Records for processing
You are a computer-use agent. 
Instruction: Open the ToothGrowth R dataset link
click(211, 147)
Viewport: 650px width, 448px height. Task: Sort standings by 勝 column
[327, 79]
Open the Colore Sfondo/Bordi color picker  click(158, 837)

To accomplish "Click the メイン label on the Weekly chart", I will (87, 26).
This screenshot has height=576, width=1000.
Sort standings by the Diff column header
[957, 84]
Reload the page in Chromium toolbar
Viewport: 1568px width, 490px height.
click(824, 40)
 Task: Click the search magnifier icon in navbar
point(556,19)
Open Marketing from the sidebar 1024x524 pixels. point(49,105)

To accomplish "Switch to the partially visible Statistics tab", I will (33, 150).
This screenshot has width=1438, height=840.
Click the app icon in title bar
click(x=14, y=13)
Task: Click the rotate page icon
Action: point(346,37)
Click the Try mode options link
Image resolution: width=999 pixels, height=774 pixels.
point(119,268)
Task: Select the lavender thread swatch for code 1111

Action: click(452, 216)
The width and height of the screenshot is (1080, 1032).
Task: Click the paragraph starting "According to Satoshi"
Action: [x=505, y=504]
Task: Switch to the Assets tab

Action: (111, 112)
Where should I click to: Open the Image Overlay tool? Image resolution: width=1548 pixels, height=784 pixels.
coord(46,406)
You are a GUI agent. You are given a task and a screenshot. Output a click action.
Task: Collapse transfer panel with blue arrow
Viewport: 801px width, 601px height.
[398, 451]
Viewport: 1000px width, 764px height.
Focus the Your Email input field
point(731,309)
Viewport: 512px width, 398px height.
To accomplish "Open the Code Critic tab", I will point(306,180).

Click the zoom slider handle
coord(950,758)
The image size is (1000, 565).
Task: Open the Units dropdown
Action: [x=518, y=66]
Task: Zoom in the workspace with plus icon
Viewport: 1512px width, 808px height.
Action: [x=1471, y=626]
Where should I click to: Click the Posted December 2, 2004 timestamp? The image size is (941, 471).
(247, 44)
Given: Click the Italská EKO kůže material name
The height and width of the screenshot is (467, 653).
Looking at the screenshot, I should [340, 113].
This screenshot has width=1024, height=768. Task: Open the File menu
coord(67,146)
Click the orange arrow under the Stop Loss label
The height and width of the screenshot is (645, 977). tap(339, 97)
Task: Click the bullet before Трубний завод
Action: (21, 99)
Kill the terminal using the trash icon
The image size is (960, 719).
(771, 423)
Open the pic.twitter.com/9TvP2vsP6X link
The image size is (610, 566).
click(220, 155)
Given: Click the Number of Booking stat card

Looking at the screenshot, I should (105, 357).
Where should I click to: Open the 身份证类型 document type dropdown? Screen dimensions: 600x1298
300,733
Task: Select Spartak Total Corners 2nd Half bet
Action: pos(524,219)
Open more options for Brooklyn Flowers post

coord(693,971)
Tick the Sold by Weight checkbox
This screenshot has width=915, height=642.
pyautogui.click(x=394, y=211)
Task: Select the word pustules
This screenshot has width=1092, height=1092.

Exercise aim
Wherever the line holding "Sort standings by the Diff column header" falls in the entries above, copy exactly from it through the line holding "Task: Zoom in the workspace with plus icon", inclusive, and add nothing.

Your response
Sort standings by the Diff column header
[957, 84]
Reload the page in Chromium toolbar
Viewport: 1568px width, 490px height.
click(824, 40)
 Task: Click the search magnifier icon in navbar
point(556,19)
Open Marketing from the sidebar 1024x524 pixels. point(49,105)

To accomplish "Switch to the partially visible Statistics tab", I will (33, 150).
This screenshot has width=1438, height=840.
Click the app icon in title bar
click(x=14, y=13)
Task: Click the rotate page icon
Action: point(346,37)
Click the Try mode options link
Image resolution: width=999 pixels, height=774 pixels.
point(119,268)
Task: Select the lavender thread swatch for code 1111

Action: click(452, 216)
The width and height of the screenshot is (1080, 1032).
Task: Click the paragraph starting "According to Satoshi"
Action: [x=505, y=504]
Task: Switch to the Assets tab

Action: (111, 112)
Where should I click to: Open the Image Overlay tool? Image resolution: width=1548 pixels, height=784 pixels.
coord(46,406)
You are a GUI agent. You are given a task and a screenshot. Output a click action.
Task: Collapse transfer panel with blue arrow
Viewport: 801px width, 601px height.
[398, 451]
Viewport: 1000px width, 764px height.
Focus the Your Email input field
point(731,309)
Viewport: 512px width, 398px height.
To accomplish "Open the Code Critic tab", I will point(306,180).

Click the zoom slider handle
coord(950,758)
The image size is (1000, 565).
Task: Open the Units dropdown
Action: [x=518, y=66]
Task: Zoom in the workspace with plus icon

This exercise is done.